Train:  0.7901606425702812
Test:  0.7757150025087808


{'vec__max_df': 0.33,
 'vec__max_features': 600,
 'vec__min_df': 5,
 'vec__ngram_range': (1, 2)}

## Model Analysis

In the fine-tuning process above, I quickly noticed that KNN was performing much more poory than the others, and I abandoned it without spending too much time adjusting the hyperparamters. The variance was high AND the scores were low, and mitigating variance would almost certainly drop the higher score down even more. 

Of the two Naive Bayes models tried, Bernoulli performed slightly worse than Multinomial.
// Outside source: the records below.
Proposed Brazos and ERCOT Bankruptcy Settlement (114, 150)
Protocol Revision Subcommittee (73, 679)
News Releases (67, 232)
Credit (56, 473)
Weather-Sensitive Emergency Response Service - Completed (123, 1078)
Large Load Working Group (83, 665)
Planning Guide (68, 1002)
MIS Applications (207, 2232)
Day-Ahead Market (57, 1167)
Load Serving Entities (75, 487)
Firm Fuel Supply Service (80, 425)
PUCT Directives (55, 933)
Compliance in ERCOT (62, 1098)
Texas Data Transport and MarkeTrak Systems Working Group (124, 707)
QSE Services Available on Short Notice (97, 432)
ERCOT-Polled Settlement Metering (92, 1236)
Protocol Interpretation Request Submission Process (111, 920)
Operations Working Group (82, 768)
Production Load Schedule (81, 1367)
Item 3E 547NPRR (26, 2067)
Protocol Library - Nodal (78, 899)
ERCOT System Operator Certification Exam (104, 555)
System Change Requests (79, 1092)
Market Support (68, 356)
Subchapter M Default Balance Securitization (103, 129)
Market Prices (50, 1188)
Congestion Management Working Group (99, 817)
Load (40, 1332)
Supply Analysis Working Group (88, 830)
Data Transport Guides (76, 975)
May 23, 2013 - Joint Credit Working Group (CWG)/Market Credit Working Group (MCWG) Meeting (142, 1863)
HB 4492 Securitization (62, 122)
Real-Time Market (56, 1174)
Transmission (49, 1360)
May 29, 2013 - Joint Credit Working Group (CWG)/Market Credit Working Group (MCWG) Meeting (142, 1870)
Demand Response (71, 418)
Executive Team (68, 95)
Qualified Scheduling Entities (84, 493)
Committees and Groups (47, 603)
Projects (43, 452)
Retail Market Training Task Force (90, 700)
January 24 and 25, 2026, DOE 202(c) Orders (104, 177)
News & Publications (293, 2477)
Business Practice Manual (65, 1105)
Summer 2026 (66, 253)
I actually suspected Bernoulli to perform much worse, since Bernoulli is supposed to be used with binary X variables and neither CountVectorizer nor TfidfVectorizer convert data into stricty 1s and 0s. I assume Bernoulli did so well because though CVec and TVec don't only use 1s and 0s, the data is mostly composed of 1s and 0s.

The remaining four estimator/transformer combinations above produced very similar optimal scores after several rounds of hyperparamter tweaking. Mulitnomial Naive Bayes with CountVectorizer had both train and test scores over 80, so that will be my Naive Bayes model. Though Logistic Regression performed better with CountVectorizer than with TfidfVectorizer, the difference is marginal, and I'd like to use two completely different models (with different transformers) so that I can approach my data in two completely different ways. I will use these two models for the rest of the project.